Being interested only in unit fractions though, and after a little more exploration, it appears that each fraction can be further broken down in accordance with the general expression
...............................1/n = 1/(n + 1) + 1/n(n + 1)

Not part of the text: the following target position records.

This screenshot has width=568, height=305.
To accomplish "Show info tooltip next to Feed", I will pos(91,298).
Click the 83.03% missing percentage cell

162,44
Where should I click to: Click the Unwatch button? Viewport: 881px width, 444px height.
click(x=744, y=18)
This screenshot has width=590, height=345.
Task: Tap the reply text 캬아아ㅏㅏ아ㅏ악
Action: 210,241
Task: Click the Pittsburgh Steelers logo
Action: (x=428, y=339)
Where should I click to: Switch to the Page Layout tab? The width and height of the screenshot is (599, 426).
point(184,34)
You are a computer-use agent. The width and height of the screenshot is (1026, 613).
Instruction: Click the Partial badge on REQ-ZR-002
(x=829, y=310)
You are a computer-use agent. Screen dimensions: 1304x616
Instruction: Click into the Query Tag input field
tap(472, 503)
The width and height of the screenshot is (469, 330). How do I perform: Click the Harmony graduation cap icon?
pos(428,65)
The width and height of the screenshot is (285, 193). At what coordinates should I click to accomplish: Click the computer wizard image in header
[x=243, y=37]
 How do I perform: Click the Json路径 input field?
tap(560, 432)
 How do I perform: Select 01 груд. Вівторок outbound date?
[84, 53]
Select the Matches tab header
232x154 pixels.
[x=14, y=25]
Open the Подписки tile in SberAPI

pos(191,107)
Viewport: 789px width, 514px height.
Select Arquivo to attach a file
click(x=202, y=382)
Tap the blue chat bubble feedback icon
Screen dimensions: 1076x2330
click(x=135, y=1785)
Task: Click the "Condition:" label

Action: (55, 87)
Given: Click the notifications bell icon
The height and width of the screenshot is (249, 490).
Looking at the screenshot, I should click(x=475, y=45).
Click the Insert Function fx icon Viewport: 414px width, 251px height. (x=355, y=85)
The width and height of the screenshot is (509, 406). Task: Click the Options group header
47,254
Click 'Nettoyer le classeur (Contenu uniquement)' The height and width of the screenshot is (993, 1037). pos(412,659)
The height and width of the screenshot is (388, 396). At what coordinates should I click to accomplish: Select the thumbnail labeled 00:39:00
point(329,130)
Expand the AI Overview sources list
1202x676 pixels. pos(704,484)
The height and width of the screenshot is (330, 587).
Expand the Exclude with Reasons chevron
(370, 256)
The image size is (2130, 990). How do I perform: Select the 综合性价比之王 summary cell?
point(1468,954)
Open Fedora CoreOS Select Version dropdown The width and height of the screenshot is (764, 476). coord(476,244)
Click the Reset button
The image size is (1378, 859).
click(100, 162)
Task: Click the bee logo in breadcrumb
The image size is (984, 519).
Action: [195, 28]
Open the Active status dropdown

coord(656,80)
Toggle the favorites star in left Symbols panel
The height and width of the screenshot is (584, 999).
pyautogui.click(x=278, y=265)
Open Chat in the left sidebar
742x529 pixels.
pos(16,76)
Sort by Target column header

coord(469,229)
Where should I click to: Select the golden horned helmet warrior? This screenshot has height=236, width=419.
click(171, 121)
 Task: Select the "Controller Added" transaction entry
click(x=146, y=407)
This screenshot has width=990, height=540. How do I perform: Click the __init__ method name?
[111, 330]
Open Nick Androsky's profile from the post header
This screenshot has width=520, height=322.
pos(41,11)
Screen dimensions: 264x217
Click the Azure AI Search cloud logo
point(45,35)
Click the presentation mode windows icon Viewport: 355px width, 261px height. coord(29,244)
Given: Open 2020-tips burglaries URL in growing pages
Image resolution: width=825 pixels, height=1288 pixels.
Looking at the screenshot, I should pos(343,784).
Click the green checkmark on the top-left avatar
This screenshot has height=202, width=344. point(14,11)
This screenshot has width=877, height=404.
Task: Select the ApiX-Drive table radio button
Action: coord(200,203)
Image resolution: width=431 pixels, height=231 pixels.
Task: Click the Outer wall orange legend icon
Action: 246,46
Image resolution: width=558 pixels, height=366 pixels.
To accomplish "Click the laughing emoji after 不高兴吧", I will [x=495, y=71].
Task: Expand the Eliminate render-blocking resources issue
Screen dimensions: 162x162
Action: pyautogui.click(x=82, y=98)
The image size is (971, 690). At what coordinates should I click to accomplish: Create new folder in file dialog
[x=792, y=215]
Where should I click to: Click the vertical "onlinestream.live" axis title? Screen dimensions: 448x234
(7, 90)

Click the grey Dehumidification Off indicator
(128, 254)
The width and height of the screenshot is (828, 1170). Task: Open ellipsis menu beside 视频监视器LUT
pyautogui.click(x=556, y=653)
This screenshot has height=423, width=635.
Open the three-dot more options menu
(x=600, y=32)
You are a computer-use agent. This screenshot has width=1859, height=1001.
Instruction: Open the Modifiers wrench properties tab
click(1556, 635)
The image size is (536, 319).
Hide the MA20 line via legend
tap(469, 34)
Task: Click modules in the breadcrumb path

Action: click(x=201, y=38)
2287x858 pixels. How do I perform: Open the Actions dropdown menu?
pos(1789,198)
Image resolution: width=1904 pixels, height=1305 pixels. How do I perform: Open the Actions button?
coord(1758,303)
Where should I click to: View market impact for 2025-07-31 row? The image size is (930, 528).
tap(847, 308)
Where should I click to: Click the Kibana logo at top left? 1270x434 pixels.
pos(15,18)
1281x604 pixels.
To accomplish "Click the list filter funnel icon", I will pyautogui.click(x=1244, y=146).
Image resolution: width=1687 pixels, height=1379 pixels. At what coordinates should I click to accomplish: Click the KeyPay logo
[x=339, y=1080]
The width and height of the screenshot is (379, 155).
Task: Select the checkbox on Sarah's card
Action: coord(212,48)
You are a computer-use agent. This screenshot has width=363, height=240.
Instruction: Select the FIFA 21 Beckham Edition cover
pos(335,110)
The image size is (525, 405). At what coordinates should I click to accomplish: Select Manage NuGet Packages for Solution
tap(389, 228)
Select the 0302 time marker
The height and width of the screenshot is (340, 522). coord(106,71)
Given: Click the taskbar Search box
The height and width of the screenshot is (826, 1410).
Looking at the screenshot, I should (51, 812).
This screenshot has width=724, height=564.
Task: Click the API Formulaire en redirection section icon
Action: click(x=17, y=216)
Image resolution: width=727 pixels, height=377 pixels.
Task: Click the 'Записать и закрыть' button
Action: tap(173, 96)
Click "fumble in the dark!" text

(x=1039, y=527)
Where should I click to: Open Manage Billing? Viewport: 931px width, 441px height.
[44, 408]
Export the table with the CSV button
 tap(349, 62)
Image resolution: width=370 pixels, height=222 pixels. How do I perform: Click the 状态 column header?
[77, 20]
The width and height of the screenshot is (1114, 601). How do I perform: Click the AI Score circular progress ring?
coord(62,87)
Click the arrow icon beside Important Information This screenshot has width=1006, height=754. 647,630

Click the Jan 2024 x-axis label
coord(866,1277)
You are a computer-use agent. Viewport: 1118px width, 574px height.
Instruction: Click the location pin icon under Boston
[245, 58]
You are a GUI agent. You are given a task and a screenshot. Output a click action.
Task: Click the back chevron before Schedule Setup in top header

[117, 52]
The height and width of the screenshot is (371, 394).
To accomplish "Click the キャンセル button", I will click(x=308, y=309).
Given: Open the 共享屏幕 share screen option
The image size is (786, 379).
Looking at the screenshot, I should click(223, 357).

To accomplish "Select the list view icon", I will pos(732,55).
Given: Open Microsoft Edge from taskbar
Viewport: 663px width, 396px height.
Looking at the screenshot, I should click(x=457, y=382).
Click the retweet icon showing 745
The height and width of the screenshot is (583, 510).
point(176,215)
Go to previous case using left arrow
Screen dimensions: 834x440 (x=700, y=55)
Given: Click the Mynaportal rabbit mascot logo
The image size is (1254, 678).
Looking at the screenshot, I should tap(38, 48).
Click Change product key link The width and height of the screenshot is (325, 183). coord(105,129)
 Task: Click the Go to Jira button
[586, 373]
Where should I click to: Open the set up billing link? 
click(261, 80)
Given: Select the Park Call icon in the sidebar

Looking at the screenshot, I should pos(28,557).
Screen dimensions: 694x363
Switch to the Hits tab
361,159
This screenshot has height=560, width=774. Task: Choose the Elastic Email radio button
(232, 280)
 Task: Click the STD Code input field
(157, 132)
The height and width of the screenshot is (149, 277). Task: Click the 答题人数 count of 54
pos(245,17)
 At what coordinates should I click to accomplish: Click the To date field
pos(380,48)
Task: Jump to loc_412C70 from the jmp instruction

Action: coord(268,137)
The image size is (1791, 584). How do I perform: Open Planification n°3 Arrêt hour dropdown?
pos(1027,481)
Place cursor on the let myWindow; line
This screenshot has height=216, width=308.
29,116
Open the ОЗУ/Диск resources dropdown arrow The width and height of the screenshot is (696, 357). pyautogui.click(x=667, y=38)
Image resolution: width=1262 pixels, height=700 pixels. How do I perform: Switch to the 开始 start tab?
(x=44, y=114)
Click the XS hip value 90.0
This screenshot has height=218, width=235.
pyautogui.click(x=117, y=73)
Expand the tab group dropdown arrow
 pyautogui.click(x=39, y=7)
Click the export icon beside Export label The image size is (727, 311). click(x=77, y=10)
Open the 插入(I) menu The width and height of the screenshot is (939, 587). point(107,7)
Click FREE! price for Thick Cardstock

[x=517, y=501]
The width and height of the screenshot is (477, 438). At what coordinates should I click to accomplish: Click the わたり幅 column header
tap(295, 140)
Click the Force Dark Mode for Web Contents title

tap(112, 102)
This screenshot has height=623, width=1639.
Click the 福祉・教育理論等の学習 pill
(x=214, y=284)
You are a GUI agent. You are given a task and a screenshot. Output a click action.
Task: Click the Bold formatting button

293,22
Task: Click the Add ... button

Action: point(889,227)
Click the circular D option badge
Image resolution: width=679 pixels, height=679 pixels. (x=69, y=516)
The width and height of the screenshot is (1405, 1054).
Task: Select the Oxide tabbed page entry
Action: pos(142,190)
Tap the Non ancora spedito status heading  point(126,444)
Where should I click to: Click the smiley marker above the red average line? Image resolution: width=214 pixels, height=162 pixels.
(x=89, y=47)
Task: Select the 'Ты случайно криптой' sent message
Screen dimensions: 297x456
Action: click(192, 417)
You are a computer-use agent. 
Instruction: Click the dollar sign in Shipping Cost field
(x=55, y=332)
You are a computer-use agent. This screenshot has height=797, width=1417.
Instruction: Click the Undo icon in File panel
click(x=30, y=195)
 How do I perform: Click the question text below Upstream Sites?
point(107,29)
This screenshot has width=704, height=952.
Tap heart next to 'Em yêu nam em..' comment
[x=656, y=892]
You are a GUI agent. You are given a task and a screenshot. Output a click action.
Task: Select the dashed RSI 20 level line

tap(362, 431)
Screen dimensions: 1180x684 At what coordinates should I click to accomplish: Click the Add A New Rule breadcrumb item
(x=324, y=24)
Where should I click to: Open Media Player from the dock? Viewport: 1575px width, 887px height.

which is identical to the one described earlier. After checking out several other examples, you will be convinced that this is the key to breaking down any expression of the form
...........................1/a + 1/b + 1/c + 1/d + 1/e + 1/f + 1/g + ............1/? = 1
into integer solutions. As for a solution for 1/a + 1/b + 1/c + 1/d + 1/e + 1/f + 1/g = 1
1/2 + 1/2 = 1 from which we can derive
1/2 + 1/3 + 1/6 = 1 from which we can derive
1/2 + 1/4 + 1/12 + 1/6 = 1 from which we derive
1/2 + 1/4 + 1/12 + 1/7 + 1/42 = 1 from which we derive
1/2 + 1/5 + 1/20 + 1/12 + 1/7 + 1/42 = 1 from which we derive
1/2 + 1/5 + 1/20 + 1/12 + 1/8 + 1/56 + 1/42 = 1.